Major new exploit affects many AVs

http://www.security.ithub.com/article/Virus Scanners Made Moot by New Exploit/164278_1.aspx

"Recently, researcher Andrey Bayora revealed that it is possible to fool the scanners into thinking that a file under scan is one kind, when it is in actuality something entirely different. Bayora (of www.securityelf.org), a Russian-born Israeli, has issued an advisory that details how to bypass many popular Windows AV programs."

http://www.securityelf.org/updmagic.html

http://www.securityelf.org/magicbyte.html

 

This has been posted before. But i don't get something...
Isn't there any "incubation" period for AV vendors to fix this?
I mean first you find the vulnerability, then you send it to all affected vendors, giving them 7 days to fix it. After 7 days you publically announce the vulnerability. But no, they just race to post it in public first to make even more malware based on it. Stupid or i don't get "their" logic?

 

In the list of vulnerable av products he listed eTrust (eTrust CA (ver 7.0.1.4, engine 11.9.1, vir sig. 9229) That is a really old version I wonder why he didn't test the newer version

 

Hi,

http://www.securityelf.org/magicbyteadv.html (scroll down please)

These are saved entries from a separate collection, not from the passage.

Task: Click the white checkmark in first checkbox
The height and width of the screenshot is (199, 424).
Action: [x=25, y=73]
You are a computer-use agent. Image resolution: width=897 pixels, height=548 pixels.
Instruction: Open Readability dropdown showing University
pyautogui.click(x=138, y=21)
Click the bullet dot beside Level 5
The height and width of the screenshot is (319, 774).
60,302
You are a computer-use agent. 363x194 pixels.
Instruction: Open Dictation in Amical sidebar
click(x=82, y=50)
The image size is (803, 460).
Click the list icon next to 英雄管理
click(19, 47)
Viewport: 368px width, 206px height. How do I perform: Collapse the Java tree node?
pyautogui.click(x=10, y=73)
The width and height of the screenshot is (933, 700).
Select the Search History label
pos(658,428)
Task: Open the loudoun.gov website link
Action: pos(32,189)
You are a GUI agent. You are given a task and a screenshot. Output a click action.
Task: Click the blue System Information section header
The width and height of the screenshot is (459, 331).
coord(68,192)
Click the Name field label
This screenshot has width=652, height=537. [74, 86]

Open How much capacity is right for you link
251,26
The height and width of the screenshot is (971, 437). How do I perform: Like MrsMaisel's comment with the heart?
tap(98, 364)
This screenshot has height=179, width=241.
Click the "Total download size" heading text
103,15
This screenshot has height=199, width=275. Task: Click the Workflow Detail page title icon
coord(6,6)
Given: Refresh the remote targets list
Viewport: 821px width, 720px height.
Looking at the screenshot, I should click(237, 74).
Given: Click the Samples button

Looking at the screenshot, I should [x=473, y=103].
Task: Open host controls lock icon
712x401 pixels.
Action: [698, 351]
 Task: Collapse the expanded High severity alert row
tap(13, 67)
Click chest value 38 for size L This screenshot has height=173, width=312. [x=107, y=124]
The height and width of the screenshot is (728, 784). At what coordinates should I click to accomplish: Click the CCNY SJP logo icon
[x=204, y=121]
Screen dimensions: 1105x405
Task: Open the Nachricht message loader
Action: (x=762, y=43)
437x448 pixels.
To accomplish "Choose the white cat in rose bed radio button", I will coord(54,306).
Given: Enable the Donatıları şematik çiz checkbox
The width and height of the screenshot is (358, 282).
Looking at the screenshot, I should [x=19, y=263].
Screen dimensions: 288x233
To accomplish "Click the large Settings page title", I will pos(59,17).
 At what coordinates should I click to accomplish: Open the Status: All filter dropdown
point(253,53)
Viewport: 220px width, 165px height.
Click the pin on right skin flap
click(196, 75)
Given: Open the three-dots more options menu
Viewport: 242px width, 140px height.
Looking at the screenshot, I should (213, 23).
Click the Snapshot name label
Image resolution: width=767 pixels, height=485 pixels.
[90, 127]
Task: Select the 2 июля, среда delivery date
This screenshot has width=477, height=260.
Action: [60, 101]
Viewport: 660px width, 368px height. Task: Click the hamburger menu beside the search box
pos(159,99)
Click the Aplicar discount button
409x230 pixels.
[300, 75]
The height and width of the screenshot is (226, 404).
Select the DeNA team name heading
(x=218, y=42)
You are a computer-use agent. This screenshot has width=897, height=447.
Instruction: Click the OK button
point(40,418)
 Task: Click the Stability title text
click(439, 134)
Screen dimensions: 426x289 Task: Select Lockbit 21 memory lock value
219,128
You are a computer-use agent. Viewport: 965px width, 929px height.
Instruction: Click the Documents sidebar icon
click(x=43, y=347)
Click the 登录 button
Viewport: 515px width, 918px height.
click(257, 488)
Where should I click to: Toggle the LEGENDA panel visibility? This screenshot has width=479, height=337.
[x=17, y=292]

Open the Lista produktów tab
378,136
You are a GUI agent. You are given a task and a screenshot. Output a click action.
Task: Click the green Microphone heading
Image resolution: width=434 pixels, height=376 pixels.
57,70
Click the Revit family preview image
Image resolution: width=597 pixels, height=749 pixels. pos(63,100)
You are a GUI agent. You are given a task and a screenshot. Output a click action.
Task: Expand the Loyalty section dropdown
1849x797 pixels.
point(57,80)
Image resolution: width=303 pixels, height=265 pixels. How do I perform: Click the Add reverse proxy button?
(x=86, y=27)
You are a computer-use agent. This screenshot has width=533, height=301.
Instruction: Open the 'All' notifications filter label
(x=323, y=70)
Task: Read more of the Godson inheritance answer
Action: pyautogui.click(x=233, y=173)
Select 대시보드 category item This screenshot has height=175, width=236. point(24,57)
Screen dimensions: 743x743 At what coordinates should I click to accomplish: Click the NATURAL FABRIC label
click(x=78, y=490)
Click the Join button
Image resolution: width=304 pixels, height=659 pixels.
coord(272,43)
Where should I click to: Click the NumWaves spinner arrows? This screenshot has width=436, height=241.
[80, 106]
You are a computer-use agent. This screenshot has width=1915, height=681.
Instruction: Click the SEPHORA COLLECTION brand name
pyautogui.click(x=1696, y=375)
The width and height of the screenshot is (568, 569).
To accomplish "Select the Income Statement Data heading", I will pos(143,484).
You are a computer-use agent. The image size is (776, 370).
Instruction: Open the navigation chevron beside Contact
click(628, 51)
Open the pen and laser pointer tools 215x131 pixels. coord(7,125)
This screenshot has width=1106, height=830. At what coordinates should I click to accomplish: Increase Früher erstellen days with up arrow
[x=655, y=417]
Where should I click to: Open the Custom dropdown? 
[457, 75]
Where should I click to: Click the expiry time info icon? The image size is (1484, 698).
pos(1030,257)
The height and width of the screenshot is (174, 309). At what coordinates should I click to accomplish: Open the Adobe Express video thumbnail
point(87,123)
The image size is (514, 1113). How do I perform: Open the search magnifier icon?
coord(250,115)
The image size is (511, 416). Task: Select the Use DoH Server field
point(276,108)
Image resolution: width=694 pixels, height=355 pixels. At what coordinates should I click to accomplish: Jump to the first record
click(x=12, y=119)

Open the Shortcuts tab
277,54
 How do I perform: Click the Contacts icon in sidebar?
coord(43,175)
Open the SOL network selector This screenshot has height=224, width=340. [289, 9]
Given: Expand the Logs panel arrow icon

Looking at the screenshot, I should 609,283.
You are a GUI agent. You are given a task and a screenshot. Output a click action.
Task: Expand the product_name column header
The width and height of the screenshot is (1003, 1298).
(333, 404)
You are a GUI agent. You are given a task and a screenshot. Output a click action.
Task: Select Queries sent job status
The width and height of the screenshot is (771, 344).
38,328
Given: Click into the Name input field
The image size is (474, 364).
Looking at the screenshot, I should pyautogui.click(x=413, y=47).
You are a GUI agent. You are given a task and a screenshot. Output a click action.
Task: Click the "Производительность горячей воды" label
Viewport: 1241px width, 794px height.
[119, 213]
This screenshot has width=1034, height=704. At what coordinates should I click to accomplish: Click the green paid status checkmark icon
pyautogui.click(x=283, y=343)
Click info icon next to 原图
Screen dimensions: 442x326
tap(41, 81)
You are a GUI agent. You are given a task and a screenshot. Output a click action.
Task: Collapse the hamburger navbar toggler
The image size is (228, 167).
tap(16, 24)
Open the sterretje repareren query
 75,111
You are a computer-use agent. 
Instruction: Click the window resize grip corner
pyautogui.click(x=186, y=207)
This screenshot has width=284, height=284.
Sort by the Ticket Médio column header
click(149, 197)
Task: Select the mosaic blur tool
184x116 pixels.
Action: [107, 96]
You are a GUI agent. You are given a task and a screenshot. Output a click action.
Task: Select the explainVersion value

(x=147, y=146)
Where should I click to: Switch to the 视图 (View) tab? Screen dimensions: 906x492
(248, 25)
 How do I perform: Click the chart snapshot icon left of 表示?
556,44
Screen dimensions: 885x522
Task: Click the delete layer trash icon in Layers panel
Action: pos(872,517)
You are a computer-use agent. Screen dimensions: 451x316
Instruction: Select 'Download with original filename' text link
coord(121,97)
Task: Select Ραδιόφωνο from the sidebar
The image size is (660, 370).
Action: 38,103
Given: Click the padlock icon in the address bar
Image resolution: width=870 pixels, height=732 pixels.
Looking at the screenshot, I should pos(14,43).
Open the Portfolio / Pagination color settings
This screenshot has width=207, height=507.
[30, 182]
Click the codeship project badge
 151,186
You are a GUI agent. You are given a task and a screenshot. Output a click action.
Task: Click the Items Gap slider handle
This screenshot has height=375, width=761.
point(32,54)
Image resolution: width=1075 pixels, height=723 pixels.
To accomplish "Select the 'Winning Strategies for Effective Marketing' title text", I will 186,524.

I wouldn't consider 3 month a short incubation period...


Cheers
qs

 

Thanks i missed that. So this confirms that devs just ignored the warning...

 

Probably because they do not see this as big threat here & now, from the analyst's diary nov 1:http://www.viruslist.com/en/weblog.

 

and also:

http://www.kaspersky.com/technews?id=173127139

Hm, seems to me they started to seeing it as a thread when it was made public.

 

Hmm, i think you mean "as a threat" Correct? No, i don't think they suddenly are seeing it as a threat, i think Roel made that pretty clear, but that doesn't mean that it shouldn't be fixed of course.

 

Yes, sorry for the typo.

Will that fix slow down the scan engine (because it was mentioned to circumvent the "vulnerability" it would be necessary to scan the entire file for file headers/malicious code)?

Thanks,
qs

 

To make it clear: It's not a vulnerability.
That's creating a new version of an already existing malware version.
Even if the most code of the file remains unchanged. By adding fake headers you incrase the filesize (if you keep the rest as it is). And this is not even a new thing. Such things were already performed long time ago with VBS viruses. Adding so called "non-printable" characters as comments in the start of VBS files to try confusing the script interpreter. That was at least really a vulnerability, because comments are comments and they get ignored.

BUT the jumping point with adding "MZ" for instance at the top of a batch file is the following:

Do you know if there exists an "MZ.BAT" or "MZ.COM" or "MZ.CMD" or "MZ.EXE" which would get called with your "MZ" adding in a batch file? As i said before thats basically creating a new version of existing malware. Because who knowns what MZ.XXX makes? So basically you add also "new functionality" to this already existing malware file. Besides, the file size might change. So what do you tell your customers? They got infected by an "pseudo-unknown-virus" who doesn't match for instance the filesize as written in your virus description library? There you have to add it anyway as new version into detection as long as it's not a parasitic virus or changes itself.

 

OK, it is not a vulnerability (for you), perhaps the assigned Bugtraq ID and 13 CVE references were just a mistake of those organizations

The AV company certainly must to know...

"The PATCH will be issued the next week" - this is what the AV companies said. Now, tell me please, WHY they issue a PATCH if, according to you, they must issue a SIGNATURE? (hint - because it is a bug)

So, did you want to say that NOD32 (and other AV) detects viruses by the FILE SIZE or hash? If it was a true - NOD32 should be the first to fail to detect such "a new" virus, but it did not.

Finally, as I point out in my whitepaper, the "changed" viruses STILL detected with the SAME signature.
And then, "a magic" - you change the FIRST byte to anything and the virus is detected, but when you change to "M" (exe magic byte) - the AV fails. What is your conclusion? (hint - the file size IS THE SAME).

I am sorry to say that, but your arguments are ILLOGICAL. I am respect you as " Sr. Virus Researcher & Developer", but I am really did not understand you.

Anyway, I did not mean any offence, and if you feel that you are right - let it be, I do not want to argue on this subject.

Regards,
Andrey.

 

Seems to me you did not understand what i said. This wasn't related to virus detection.

Just reread Roel's weblog. He's basicly saying the same with creating a new version.